In September 2015, the ambassadors to the European Union of all 28 member states had one of their many meetings on the refugee crisis, at that point going through one of its most acute moments. The main question was how to deal with the relocation mechanism between member states in the face of such strong opposition to a quota system – from Central and Eastern Europe in particular.
The idea was voiced that countries be allowed to make a financial contribution instead of receiving refugees from strained border states like Italy or Greece. This proposal met with natural opposition, so an alternative was suggested: why not allow a country to postpone its quota obligation for six months? A good compromise came when one ambassador suggested a further tweak: an upper limit to the number of refugees whose relocation could be postponed of 30% of the total allocated through the original algorithm.
At this point it hit me. The European Union is not really about making political decisions. Rather, it tries to develop a system of rules meant to be applied more or less autonomously to a highly complex political and social reality. Of course, the system needs regular and periodic maintenance, much like a ship needs repair, but the point is always to create a system of rules to govern events rather than doing so directly. For the past few years, this has become rather difficult to defend. The EU has been faced with a seemingly never-ending succession of crises, all demanding a difficult choice between alternatives.

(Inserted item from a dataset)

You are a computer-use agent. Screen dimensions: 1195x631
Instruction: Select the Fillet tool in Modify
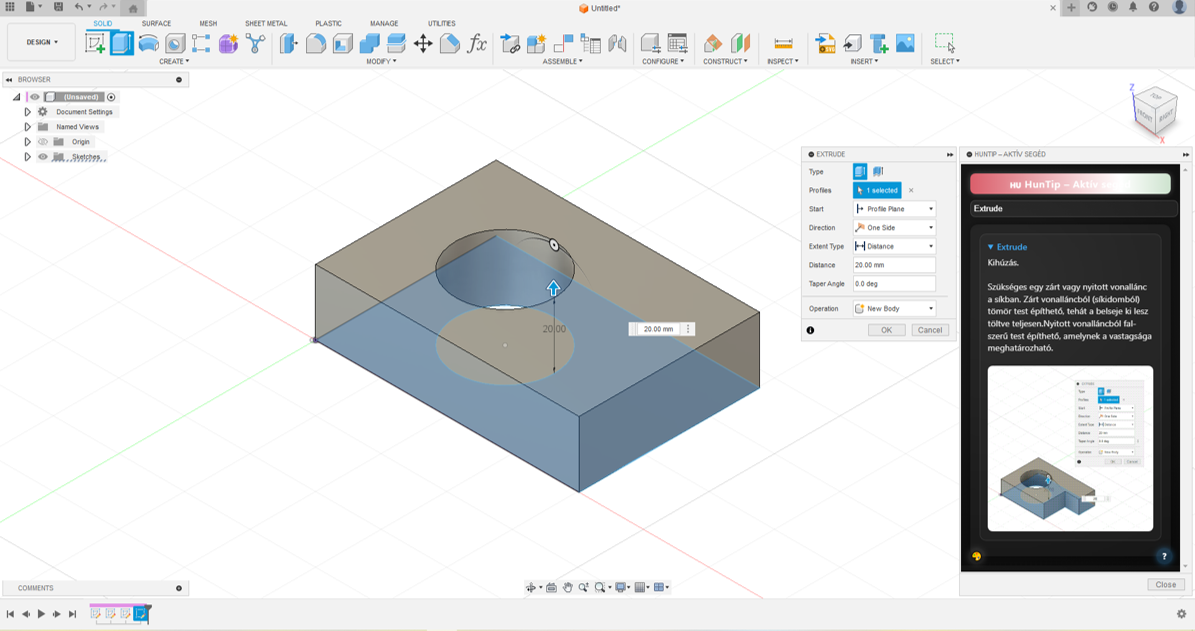316,43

In the EU, political questions are often addressed less with the intent of reaching a solution than in order to limit their impact on the existing rules or, ideally, adapt the system so it can deal more or less routinely with the new question. That’s why when the Greek debt crisis started, there was little disposition to make any fundamental choices that might have settled the problem once and for all. The crisis itself was incorporated as a permanent fixture of the normal political process, and it looks like it will remain there indefinitely.
During the UK’s referendum on EU membership, the ‘Leave’ camp insisted on one idea, which it turned into an incessant slogan: ‘Take Back Control’. It was as if some of the passengers in our shared automated vehicle had decided to assume the steering wheel. The reaction was a mixture of horror and exhilaration. For some, it seems the very definition of political madness. We had in place an automated system for providing high levels of security and well-being, which had been developed over generations to the point that it worked smoothly and practically without human intervention. Dangerously, though, the system was now automated to such a degree that almost everyone had lost the knowledge and ability to actually direct political events. How, then, can we make sense of a group of people who suddenly grab the wheel and threaten to deactivate the EU’s whole software and machinery? It was sheer madness. It could take us anywhere. Rather than riding with the humane and rational system we had perfected, the United Kingdom could now be heading straight into a brick wall.
The ‘Remain’ side, meanwhile, cannot hide its frustration that economic arguments had so little traction with the voters, who were clearly swayed by the case against EU rules on free movement. But doubts that the EU offers the best economic solutions have kept growing of late. There has been a growing sense that a change of direction is needed and that the EU is simply not flexible or opportunistic enough to look for the best chance, be it on global trade or on smart regulation, especially in what concerns the digital economy. In the end, taking back control might also make sense on economic policy. Was anyone actually testing and evaluating the EU’s economic policy? If so, could we trust them to do the right thing? These were legitimate concerns.
On immigration, there were very few doubts. Over the last few years, it has become easier and easier to argue that no one is in charge of immigration. The British public was not so much complaining that control over immigration policy had been moved to Brussels as that no one was ultimately responsible. There was a rule operating automatically, without human intervention: free movement. What immigration numbers the principle produces every year is impossible to know or control because any consideration of that kind is by definition a violation of the principle. In an extreme case, one could see millions arrive in the UK in a single year. Taking back control meant placing someone in charge as well as bringing the numbers down, but in my conversations with voters and officials in the UK it has always seemed that the feeling of control was more important than actual policy to be implemented.
This brings me to my last point. If Brexit can be interpreted as a moment of liberation from the “rule of autonomous rules”, we need to remind ourselves of all the dangers that a human-directed future offers. Small errors of judgement can have tragic results. At the moment of writing, the UK is fraught with political division and fragmentation and a public debate inflamed by recrimination and bursts of anger, including against foreigners. Meanwhile, financial markets – while under control – are settling on a consensus that money can only be made by betting against British success. As the UK enters an age of unprecedented risk and uncertainty, the lessons of a conservative disposition have never been so important: deliberation, measure, prudence. And there is something to regret: that this experiment in charting new waters has not been taken up by the European Union as a whole. In that case, all of us in Europe would be in it together.